Atatürk döneminde, bütün dünyada hakim olan liberal ekonomi anlayışı içinde tasvir edilen “Jandarma Devlet” anlayışının dışına çıkan ve Atatürk tarafından benimsenen devletçilik rejimi şu ilkelere dayanmaktadır:

  • Özel teşebbüs esastır, ancak; özel sektörün üretim yapamadığı veya yetersiz kaldığı alanlarda devlet müdahale etmeli, yapacağı yatırımlar ile kalkınma ve sanayileşmeyi sağlamalıdır.

  • Devlet teşebbüsleri, temel olarak sanayi sektörü için, yani; enerji, maden, imalat gibi sektörler için kurulmalıdır.

  • Sulama, köy yolu gibi yatırımlar devlet tarafından gerçekleştirilmeli fakat, araştırma amacıyla kurulacak üretim çiftlikleri istisna tutulmak üzere, tarımda devlet üretimi olmamalıdır.

  • Özel teşebbüs, herhangi bir alt sektörde yeterli üretimi yapabildiği takdirde, o alandaki üretim özel sektöre devredilmelidir.

Batılı devletlere verilen kapitülasyonların 1929 yılında Lozan Anlaşması ile sona ermesi, yine aynı yılda patlak veren ekonomik buhran ile birlikte dünyada Keynesyen anlayışın yükselmesi ile 1930-1938 yılları arasında devletçi politikalar bütün dünyada yükselmeye başlamış, devlet ekonomik ve sosyal hayatta aktif rol oynamıştır.

Kapitalizmin ortaya çıkmasından bu yana ekonomik sistemlerin yaşadığı en büyük kriz olan Ekonomik Buhran ile birlikte, Türkiye Ekonomisi serbest ticaret- açık kapı politikalarını bırakarak, dışa kapalı bir süreçte, devletin çok daha aktif rol alacağı bir sanayileşme hamlesine girmiştir. Bu dönemde, kamu harcamalarını kamu gelirlerine uygun olarak dengelemek ve ithalata sınırlamalar getirerek, dış ticaretin açık değil fazla vermesini sağlamak amaçlanmıştır.

Atatürk’ün, izlediği ekonomi politikaları ile önemli ölçüde krizin dışında kalmayı başardığını ve sanayileşme adına önemli adımlar attığını söylemek mümkündür. Türkiye, bunu da, mümkün olduğu kadar dışa kapalı bir iktisat politikası ışığında ve kamunun, sanayi teşebbüslerinin yatırımlarını planlama çabaları sayesinde sağlamıştır.

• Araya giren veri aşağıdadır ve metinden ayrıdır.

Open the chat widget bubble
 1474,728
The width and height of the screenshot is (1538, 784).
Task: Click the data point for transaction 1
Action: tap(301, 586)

Az gelişmiş ülkelerde “devlet öncülüğünde planlı sanayileşme” uygulaması ilk defa Atatürk Türkiye’sinde gerçekleşmiştir. Bu planlama ile ülkede ihtiyaç duyulan temel sanayi mallarını kamu girişimleri aracılığıyla üretmek hedef alınmış ve plan hazırlandığında dış kaynak öngörülmemiş, planın öz kaynaklarla yürütüleceği görüşü egemen olmuştur.

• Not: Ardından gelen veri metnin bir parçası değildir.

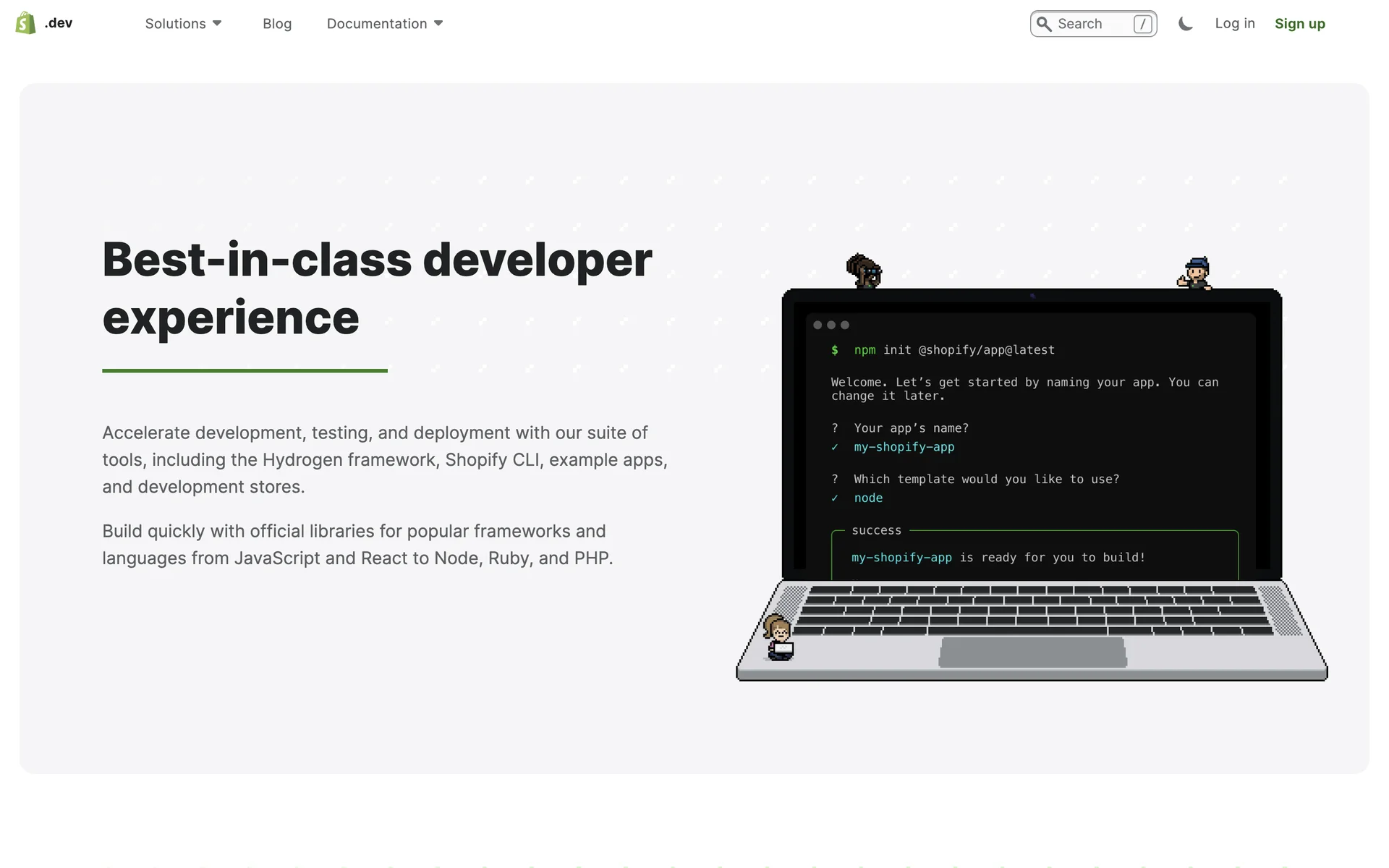The image size is (1389, 868).
Task: Click the green dollar prompt in terminal
Action: click(835, 350)
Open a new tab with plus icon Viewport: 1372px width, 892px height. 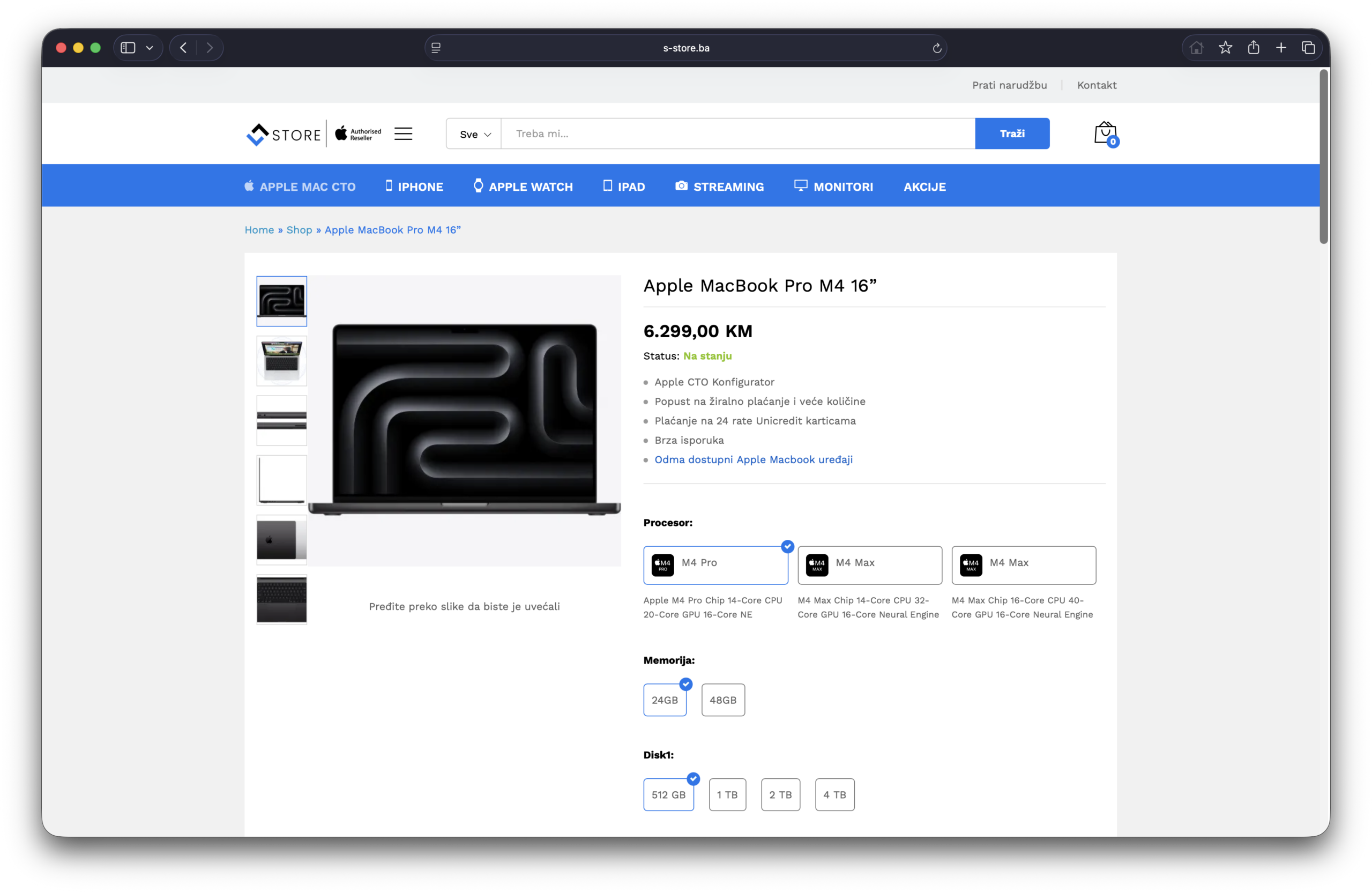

Çağın ötesinde bir ileri görüşlülükle, vatansever bir yaklaşım ve ulus olma çabaları ile atılan bu sanayi hamlelerinin, başarılı sonuçlar vermiş olmasının bir nedeni de, sermayedarı düşük ücretle cezbetmeye çalışmanın gerçekçi bir politika olmayacağının fark edilmesi ve bir eğitim hamlesi yapılıp, nitelikli işgücü yaratılarak, kalıcı bir büyüme ve kalkınma sağlanmış olmasıdır; öyle ki, Atatürk döneminde ortalama %14’lere kadar çıkan büyüme rakamlarına ulaşılmıştır.